Armageddon: Beethoven’s Final Statement

Do not go gentle into that good night,
Old age should burn and rave at close of day;
Rage, rage against the dying of the light.

Dylan Thomas

And now, the end. Like Bach before him, Beethoven ends (at least for this history) with a fugue. Beethoven had written a grand fugue to close his String Quartet No. 13, but the fugue was not well-received and, on the advice of his publishers, Beethoven ended up writing an alternative, and less satisfying, ending movement for that piece. The Grosse Fuge was posthumously released as a standalone statement of intent. It is wild, complex, dissonant, beautiful, heart-wrenching and absolutely, cataclysmically, epic work.

For me, the Grosse Fuge is not only the greatest work Beethoven ever wrote but just about the most astonishing piece in musical literature.

Glenn Gould

Your cradle was Beethoven’s Grosse Fuge.

Oskar Kokoschka to Arnold Schoenberg

The Grosse Fuge is not birth marked by its age, but forever contemporary.

Igor Stravinsky

The Grosse Fuge opens with a roughly 1 minute Overtura, in which Beethoven presents the four themes that he will revisit, in reverse order. The rest of the composition can be summarized as First Fugue, Second Fugue, March, Third Fugue, March (reprise), and Coda, with each of the fugues and the march based on one of the four themes. These themes are somewhat similar to each other, but vary considerably in rhythm and tempo. They are also quite dissonant (more on that later). The First Fugue begins at roughly the 1 minute mark, with Theme IV. This is no standard fugue: After a recitation of the theme, Beethoven presents three variations on that theme. At around the 5 minute mark, the tempo slows–meno mosso e moderato–and Theme III emerges in the violins. At around the 8 minute mark, the tempo noticably speeds up–allegro molto e con brio–and Theme II (the March) is heard. Less than a minute later, the dark and foreboding theme which opened the Overtura returns for Fugue Three.

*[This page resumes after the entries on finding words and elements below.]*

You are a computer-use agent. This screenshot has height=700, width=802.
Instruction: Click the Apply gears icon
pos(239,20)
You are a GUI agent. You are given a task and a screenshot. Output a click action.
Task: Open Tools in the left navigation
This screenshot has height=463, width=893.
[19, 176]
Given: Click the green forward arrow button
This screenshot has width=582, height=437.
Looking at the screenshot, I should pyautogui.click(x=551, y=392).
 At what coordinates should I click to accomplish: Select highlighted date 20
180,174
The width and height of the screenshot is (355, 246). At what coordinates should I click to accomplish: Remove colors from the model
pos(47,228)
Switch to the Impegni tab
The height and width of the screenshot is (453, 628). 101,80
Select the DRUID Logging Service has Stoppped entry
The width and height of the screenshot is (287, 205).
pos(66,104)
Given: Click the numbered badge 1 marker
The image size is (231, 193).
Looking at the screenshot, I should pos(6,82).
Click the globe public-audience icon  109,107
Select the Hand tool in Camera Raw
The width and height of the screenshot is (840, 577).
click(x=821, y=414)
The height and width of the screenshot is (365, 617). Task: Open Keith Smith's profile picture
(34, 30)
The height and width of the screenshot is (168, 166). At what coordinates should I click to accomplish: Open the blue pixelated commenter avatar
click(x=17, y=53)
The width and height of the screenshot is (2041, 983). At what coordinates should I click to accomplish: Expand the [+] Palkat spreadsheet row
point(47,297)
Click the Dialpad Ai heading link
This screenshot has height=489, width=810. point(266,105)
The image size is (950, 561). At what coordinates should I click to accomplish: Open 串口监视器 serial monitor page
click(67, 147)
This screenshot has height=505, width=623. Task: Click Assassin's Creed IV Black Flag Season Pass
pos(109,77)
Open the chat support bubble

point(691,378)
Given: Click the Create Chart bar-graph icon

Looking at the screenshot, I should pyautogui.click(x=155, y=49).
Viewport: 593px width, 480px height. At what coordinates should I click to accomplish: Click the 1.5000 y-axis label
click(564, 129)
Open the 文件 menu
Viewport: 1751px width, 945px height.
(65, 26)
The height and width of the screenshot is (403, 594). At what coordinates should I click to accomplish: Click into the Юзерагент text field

And then, Beethoven really takes off to undiscovered lands. In what some call “an orgy of trills”, Beethoven takes the composition into what can only be described as a “development” section. For those keeping score, Beethoven has now combined a fugue with a theme and variation AND a sonata form, while not respecting the rules of any of them. In this quasi-development section, we can discern fragments of the three fugues, mangled nearly beyond all recognition. At last, at around the 11 minute mark, Theme III (the March) returns in what many have called a “recapitulation” of sorts before transitioning to a coda at around the 13 minute mark. Cycling through each of the themes, the fugue finally comes to an end as Theme IV seemlessly leads to the perfunctory, and unsatisfying, closing chords.

[T]he end of the Grosse Fuge contains a deeply personal valedictory message. After taking a simplistic and unattractive theme through the extraordinary paces of his imagination, Beethoven provides a final audience-pleasing fillip, but he dares us not to believe it for a moment, as such a brief gesture cannot possibly serve as a genuinely satisfying conclusion after such an outpouring of profound creativity. . . . Rather, Beethoven has laid out the pieces of a complex puzzle in the overture, shown us a few possible solutions and then sets out the components once again in the coda, shuffles his cards, hands them to us and challenges us to embark on our own creative quest. Having pushed music as far as he could to the farthest reaches of his own extraordinary invention, Beethoven simply leaves us his materials, shrugs and walks off, daring us to expand music yet further into realms where not even he was prepared to venture.

Peter Gutmann

The Grosse Fuge would take the better part of 100 years to enter the canon. Its first public performance would not come until 1859 and its extreme dissonances and complex structure continue to devide audiences to this day. In compositional circles, however, the Grosse Fuge started a revolution. Having erected his musical edifice surreptitiously from the inside, Beethoven’s new world fully burst forth in this great fugue, shattering the facade of Western music in the process. Theme I, a chromatic motif comprised of eight notes, is a harbinger of atonality and the twelve-tone serialism developed by Arnold Schoenberg For those who decry the atonal music of the 20th century, the Grosse Fuge is nothing less than Armageddon.

Rage, rage against the dying of the light.

Ludwig van Beethoven, Grosse Fuge in B-Flat, Op. 133:

In an age dominated by pessimism amidst the chaos of existence, Beethoven, particularly in his late period works, presents us with divine hope—lingering underneath the brutal chaos of his compositions is a tightly controlled order. Writing at the dawn of the breaking of European society, by reason of the Enlightenment as much as by the coming Industrial Revolution, Beethoven presents us with works of art that are the perfect summation of the human existence.

Here endeth Beethoven. We shall not see his like again.